## Problem to solve
Return all of the material below verbatim, line for line, with no alterations.

start Source records

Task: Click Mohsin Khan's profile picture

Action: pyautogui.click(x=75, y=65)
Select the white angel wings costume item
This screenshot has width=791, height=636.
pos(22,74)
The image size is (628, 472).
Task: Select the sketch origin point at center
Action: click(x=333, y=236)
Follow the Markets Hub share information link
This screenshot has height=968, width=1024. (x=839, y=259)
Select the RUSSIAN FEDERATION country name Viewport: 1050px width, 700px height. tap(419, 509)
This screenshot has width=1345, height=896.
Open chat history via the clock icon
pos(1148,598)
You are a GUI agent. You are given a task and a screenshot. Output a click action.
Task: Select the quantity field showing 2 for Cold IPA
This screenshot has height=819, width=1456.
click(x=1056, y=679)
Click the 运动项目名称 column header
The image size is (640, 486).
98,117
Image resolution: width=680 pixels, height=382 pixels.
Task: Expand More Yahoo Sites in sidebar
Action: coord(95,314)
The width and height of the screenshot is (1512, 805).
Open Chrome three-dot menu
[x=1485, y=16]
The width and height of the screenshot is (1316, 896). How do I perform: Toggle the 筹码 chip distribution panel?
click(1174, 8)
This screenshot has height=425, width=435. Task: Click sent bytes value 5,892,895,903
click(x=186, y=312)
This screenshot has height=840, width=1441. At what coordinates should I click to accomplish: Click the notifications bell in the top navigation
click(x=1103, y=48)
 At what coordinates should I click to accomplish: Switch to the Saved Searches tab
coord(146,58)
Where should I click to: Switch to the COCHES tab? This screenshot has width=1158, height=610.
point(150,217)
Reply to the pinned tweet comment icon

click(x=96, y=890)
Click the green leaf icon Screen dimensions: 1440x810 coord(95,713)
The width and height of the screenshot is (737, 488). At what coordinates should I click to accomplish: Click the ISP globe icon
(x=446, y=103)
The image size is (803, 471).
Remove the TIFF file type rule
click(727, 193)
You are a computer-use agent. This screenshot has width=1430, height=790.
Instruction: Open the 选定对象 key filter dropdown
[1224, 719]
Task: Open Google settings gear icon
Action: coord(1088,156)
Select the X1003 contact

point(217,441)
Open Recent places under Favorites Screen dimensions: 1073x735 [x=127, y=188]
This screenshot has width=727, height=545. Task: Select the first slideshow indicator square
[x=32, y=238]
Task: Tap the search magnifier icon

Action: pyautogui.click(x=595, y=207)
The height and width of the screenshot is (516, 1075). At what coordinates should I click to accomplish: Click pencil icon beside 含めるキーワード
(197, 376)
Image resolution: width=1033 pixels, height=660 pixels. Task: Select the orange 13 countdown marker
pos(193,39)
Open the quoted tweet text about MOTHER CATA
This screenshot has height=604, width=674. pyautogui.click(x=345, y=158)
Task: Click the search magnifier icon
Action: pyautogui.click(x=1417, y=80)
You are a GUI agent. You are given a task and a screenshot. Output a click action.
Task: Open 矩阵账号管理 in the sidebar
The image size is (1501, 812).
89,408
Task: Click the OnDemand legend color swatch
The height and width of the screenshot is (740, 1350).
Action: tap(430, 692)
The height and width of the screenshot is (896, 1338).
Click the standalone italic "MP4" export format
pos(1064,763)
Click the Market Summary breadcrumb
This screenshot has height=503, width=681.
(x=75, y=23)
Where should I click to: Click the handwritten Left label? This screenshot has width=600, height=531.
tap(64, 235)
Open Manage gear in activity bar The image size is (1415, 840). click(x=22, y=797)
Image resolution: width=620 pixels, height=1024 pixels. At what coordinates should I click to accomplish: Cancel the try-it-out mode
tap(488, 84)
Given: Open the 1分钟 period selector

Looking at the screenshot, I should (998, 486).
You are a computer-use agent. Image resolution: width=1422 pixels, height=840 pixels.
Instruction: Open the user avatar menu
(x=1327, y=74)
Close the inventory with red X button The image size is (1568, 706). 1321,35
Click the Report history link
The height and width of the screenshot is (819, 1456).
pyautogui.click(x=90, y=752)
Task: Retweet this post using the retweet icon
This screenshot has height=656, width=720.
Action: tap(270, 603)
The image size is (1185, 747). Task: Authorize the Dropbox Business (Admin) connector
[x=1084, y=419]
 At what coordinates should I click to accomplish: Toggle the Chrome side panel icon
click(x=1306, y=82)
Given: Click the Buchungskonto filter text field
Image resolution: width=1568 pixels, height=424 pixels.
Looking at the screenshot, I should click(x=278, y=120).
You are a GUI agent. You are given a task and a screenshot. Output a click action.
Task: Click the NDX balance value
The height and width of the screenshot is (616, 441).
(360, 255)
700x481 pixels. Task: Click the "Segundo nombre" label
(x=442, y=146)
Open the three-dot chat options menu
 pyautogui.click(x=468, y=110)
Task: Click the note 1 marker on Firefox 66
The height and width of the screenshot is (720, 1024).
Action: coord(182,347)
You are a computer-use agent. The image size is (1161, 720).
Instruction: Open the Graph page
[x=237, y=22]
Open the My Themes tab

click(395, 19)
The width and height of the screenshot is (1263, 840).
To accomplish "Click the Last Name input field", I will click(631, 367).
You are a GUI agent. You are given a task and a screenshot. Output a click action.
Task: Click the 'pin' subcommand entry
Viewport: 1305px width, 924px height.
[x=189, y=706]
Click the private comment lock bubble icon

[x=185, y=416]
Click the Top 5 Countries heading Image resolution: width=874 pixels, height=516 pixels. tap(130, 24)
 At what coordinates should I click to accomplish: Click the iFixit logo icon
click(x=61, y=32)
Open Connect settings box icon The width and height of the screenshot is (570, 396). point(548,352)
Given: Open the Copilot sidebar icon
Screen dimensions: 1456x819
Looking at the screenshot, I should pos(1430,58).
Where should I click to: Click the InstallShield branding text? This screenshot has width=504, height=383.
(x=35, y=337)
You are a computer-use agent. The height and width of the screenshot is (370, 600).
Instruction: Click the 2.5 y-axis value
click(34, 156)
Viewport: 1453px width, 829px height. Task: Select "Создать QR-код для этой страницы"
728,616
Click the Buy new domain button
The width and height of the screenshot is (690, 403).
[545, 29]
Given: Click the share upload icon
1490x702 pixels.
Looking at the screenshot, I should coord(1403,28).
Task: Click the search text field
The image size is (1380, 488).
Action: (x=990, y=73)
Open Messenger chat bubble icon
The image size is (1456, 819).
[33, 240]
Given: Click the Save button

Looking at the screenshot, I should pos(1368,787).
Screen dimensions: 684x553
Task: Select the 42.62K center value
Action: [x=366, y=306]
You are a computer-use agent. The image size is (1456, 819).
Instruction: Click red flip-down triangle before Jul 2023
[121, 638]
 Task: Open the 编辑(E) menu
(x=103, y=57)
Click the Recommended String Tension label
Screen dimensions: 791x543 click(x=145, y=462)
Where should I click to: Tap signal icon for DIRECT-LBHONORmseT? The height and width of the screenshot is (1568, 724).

end Source records

## Answer in full
Task: Click Mohsin Khan's profile picture

Action: pyautogui.click(x=75, y=65)
Select the white angel wings costume item
This screenshot has width=791, height=636.
pos(22,74)
The image size is (628, 472).
Task: Select the sketch origin point at center
Action: click(x=333, y=236)
Follow the Markets Hub share information link
This screenshot has height=968, width=1024. (x=839, y=259)
Select the RUSSIAN FEDERATION country name Viewport: 1050px width, 700px height. tap(419, 509)
This screenshot has width=1345, height=896.
Open chat history via the clock icon
pos(1148,598)
You are a GUI agent. You are given a task and a screenshot. Output a click action.
Task: Select the quantity field showing 2 for Cold IPA
This screenshot has height=819, width=1456.
click(x=1056, y=679)
Click the 运动项目名称 column header
The image size is (640, 486).
98,117
Image resolution: width=680 pixels, height=382 pixels.
Task: Expand More Yahoo Sites in sidebar
Action: coord(95,314)
The width and height of the screenshot is (1512, 805).
Open Chrome three-dot menu
[x=1485, y=16]
The width and height of the screenshot is (1316, 896). How do I perform: Toggle the 筹码 chip distribution panel?
click(1174, 8)
This screenshot has height=425, width=435. Task: Click sent bytes value 5,892,895,903
click(x=186, y=312)
This screenshot has height=840, width=1441. At what coordinates should I click to accomplish: Click the notifications bell in the top navigation
click(x=1103, y=48)
 At what coordinates should I click to accomplish: Switch to the Saved Searches tab
coord(146,58)
Where should I click to: Switch to the COCHES tab? This screenshot has width=1158, height=610.
point(150,217)
Reply to the pinned tweet comment icon

click(x=96, y=890)
Click the green leaf icon Screen dimensions: 1440x810 coord(95,713)
The width and height of the screenshot is (737, 488). At what coordinates should I click to accomplish: Click the ISP globe icon
(x=446, y=103)
The image size is (803, 471).
Remove the TIFF file type rule
click(727, 193)
You are a computer-use agent. This screenshot has width=1430, height=790.
Instruction: Open the 选定对象 key filter dropdown
[1224, 719]
Task: Open Google settings gear icon
Action: coord(1088,156)
Select the X1003 contact

point(217,441)
Open Recent places under Favorites Screen dimensions: 1073x735 [x=127, y=188]
This screenshot has width=727, height=545. Task: Select the first slideshow indicator square
[x=32, y=238]
Task: Tap the search magnifier icon

Action: pyautogui.click(x=595, y=207)
The height and width of the screenshot is (516, 1075). At what coordinates should I click to accomplish: Click pencil icon beside 含めるキーワード
(197, 376)
Image resolution: width=1033 pixels, height=660 pixels. Task: Select the orange 13 countdown marker
pos(193,39)
Open the quoted tweet text about MOTHER CATA
This screenshot has height=604, width=674. pyautogui.click(x=345, y=158)
Task: Click the search magnifier icon
Action: pyautogui.click(x=1417, y=80)
You are a GUI agent. You are given a task and a screenshot. Output a click action.
Task: Open 矩阵账号管理 in the sidebar
The image size is (1501, 812).
89,408
Task: Click the OnDemand legend color swatch
The height and width of the screenshot is (740, 1350).
Action: tap(430, 692)
The height and width of the screenshot is (896, 1338).
Click the standalone italic "MP4" export format
pos(1064,763)
Click the Market Summary breadcrumb
This screenshot has height=503, width=681.
(x=75, y=23)
Where should I click to: Click the handwritten Left label? This screenshot has width=600, height=531.
tap(64, 235)
Open Manage gear in activity bar The image size is (1415, 840). click(x=22, y=797)
Image resolution: width=620 pixels, height=1024 pixels. At what coordinates should I click to accomplish: Cancel the try-it-out mode
tap(488, 84)
Given: Open the 1分钟 period selector

Looking at the screenshot, I should (998, 486).
You are a computer-use agent. Image resolution: width=1422 pixels, height=840 pixels.
Instruction: Open the user avatar menu
(x=1327, y=74)
Close the inventory with red X button The image size is (1568, 706). 1321,35
Click the Report history link
The height and width of the screenshot is (819, 1456).
pyautogui.click(x=90, y=752)
Task: Retweet this post using the retweet icon
This screenshot has height=656, width=720.
Action: tap(270, 603)
The image size is (1185, 747). Task: Authorize the Dropbox Business (Admin) connector
[x=1084, y=419]
 At what coordinates should I click to accomplish: Toggle the Chrome side panel icon
click(x=1306, y=82)
Given: Click the Buchungskonto filter text field
Image resolution: width=1568 pixels, height=424 pixels.
Looking at the screenshot, I should click(x=278, y=120).
You are a GUI agent. You are given a task and a screenshot. Output a click action.
Task: Click the NDX balance value
The height and width of the screenshot is (616, 441).
(360, 255)
700x481 pixels. Task: Click the "Segundo nombre" label
(x=442, y=146)
Open the three-dot chat options menu
 pyautogui.click(x=468, y=110)
Task: Click the note 1 marker on Firefox 66
The height and width of the screenshot is (720, 1024).
Action: coord(182,347)
You are a computer-use agent. The image size is (1161, 720).
Instruction: Open the Graph page
[x=237, y=22]
Open the My Themes tab

click(395, 19)
The width and height of the screenshot is (1263, 840).
To accomplish "Click the Last Name input field", I will click(631, 367).
You are a GUI agent. You are given a task and a screenshot. Output a click action.
Task: Click the 'pin' subcommand entry
Viewport: 1305px width, 924px height.
[x=189, y=706]
Click the private comment lock bubble icon

[x=185, y=416]
Click the Top 5 Countries heading Image resolution: width=874 pixels, height=516 pixels. tap(130, 24)
 At what coordinates should I click to accomplish: Click the iFixit logo icon
click(x=61, y=32)
Open Connect settings box icon The width and height of the screenshot is (570, 396). point(548,352)
Given: Open the Copilot sidebar icon
Screen dimensions: 1456x819
Looking at the screenshot, I should pos(1430,58).
Where should I click to: Click the InstallShield branding text? This screenshot has width=504, height=383.
(x=35, y=337)
You are a computer-use agent. The height and width of the screenshot is (370, 600).
Instruction: Click the 2.5 y-axis value
click(34, 156)
Viewport: 1453px width, 829px height. Task: Select "Создать QR-код для этой страницы"
728,616
Click the Buy new domain button
The width and height of the screenshot is (690, 403).
[545, 29]
Given: Click the share upload icon
1490x702 pixels.
Looking at the screenshot, I should coord(1403,28).
Task: Click the search text field
The image size is (1380, 488).
Action: (x=990, y=73)
Open Messenger chat bubble icon
The image size is (1456, 819).
[33, 240]
Given: Click the Save button

Looking at the screenshot, I should pos(1368,787).
Screen dimensions: 684x553
Task: Select the 42.62K center value
Action: [x=366, y=306]
You are a computer-use agent. The image size is (1456, 819).
Instruction: Click red flip-down triangle before Jul 2023
[121, 638]
 Task: Open the 编辑(E) menu
(x=103, y=57)
Click the Recommended String Tension label
Screen dimensions: 791x543 click(x=145, y=462)
Where should I click to: Tap signal icon for DIRECT-LBHONORmseT? The height and width of the screenshot is (1568, 724).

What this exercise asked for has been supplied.